Non-dialogue tags are somewhat longer sentences that are related to what a character says and they usually show to the reader something the character is doing while speaking or emphasize a character’s trait.
She put both hands on her hips and glared at him. “Well? What’s your excuse now?”
“Are you sure it’s safe?” He looked over her shoulder, biting his nail.
One of the main differences in these examples is that they tend to use different punctuation. Dialogue tags use a comma before the “he/she said” tag and “said” acts as a way of linking the two bits, whereas non-dialogue tags often use a full stop. Another difference is that in the case of non-dialogue tags, the sentence that follows or precedes whatever is in the quotation marks is a sentence of its own and is fully capable of standing on its own.
Both kinds are essential because they tell the reader who tells what and in what way.
My earlier writings were terrible because I thought that said was such a boring word, showing so little of each character’s emotional state, so I thought “let’s spice it up a bit, shall we?” So I used words like “replied,” “grated,” “reciprocated,” etc. The problem was (and still is) that English is not my native language. As a result language barrier would soon kick in, leaving me repeating the same words. So I’d run to my bookcase, get my dictionaries, go online to as many online thesauri as possible and find new words. But they were words I had never seen or used before. Which after a while made me think “If I don’t know that word, then there’s bound to be someone else out there who also hasn’t seen or heard this word as well.”
I think most of us have gone through a similar stage, when we started writing. It happens naturally, in our attempt to be original and to show that we have some potential with this whole thing. Instead of that, we end up making things worse for us. At least I did.
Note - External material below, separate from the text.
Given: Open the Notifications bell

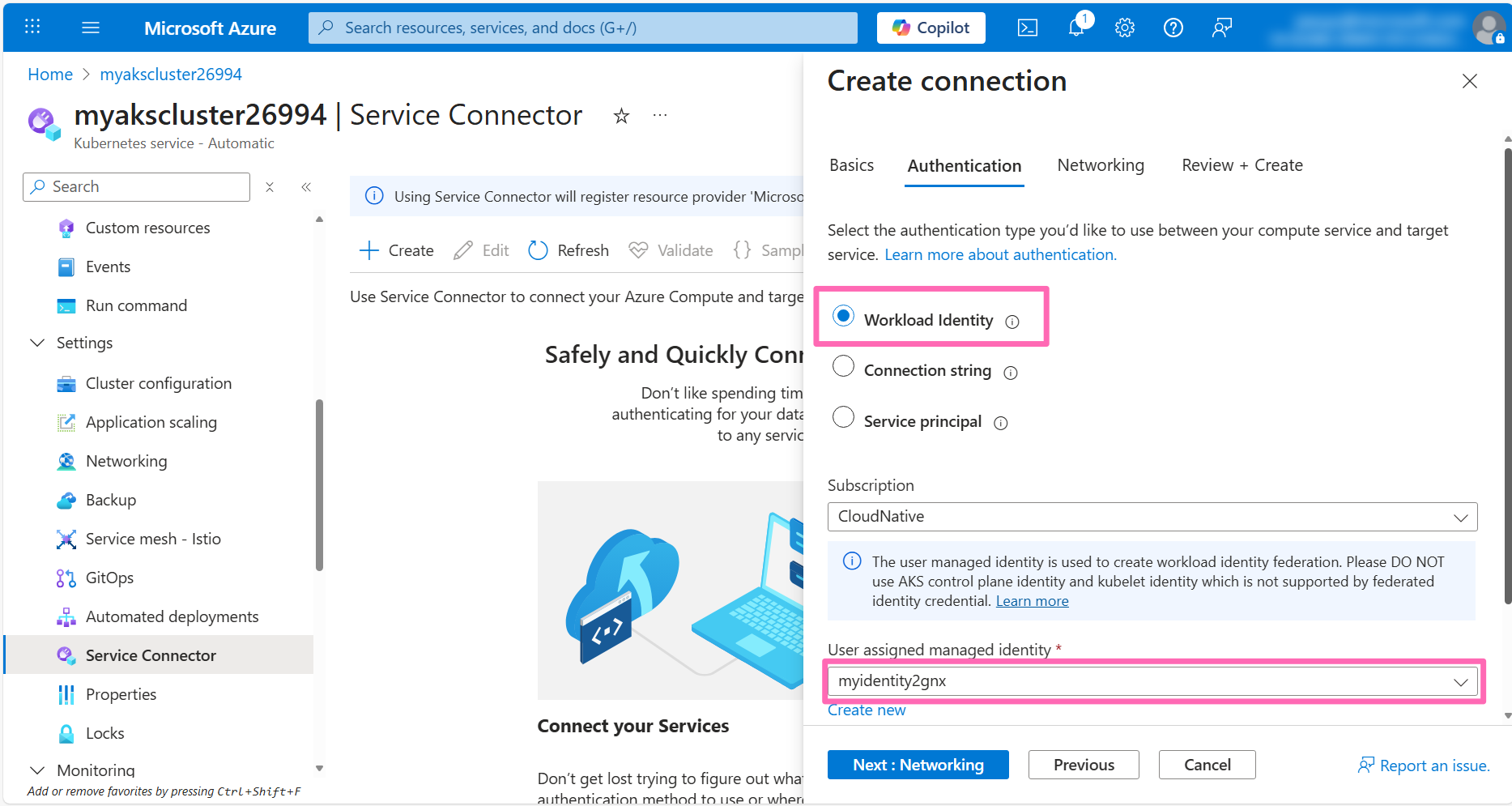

I don’t think dialogue needs anything more than “he/she said” at most cases. I hardly ever use anything other than that nowadays. I had read once an article that said there was no need to write “Fired? What do yo mean?” he/she grated. Instead of the word “grated” it was better to have the same character sitting at the edge of their chair, perhaps holding something on their lap or having them tapping their foot lightly, then having them stand up with such intensity, their chair would fall back, later banging the office door as they left the room. The dialogue mentioned above can be broken down to increase intensity and show the reader all the feelings and emotions within the word “grated.” Here’s an example:
Alan sat on the edge of his seat, his foot tapping slightly with a mind of its own. He had his eyes fixed on Mr. Boss, studying every move he made, while the man read through his file.
“Alan, I’m afraid we’re going to have to lay you off,” Mr Boss said and closed the file slowly. “You see, the company -”
“Fired?” Alan stood up so fast that he sent the chair flying back. “What do you mean? After all these years?”
It’s not the best description of a scene but you get the meaning, right? The first example tells us about the character’s emotions and reactions (grated is a rather descriptive word), whereas the second one (though a miserable attempt at it, I admit) SHOWS us all these things. And you can see both dialogue tags and non-dialogue tags in action.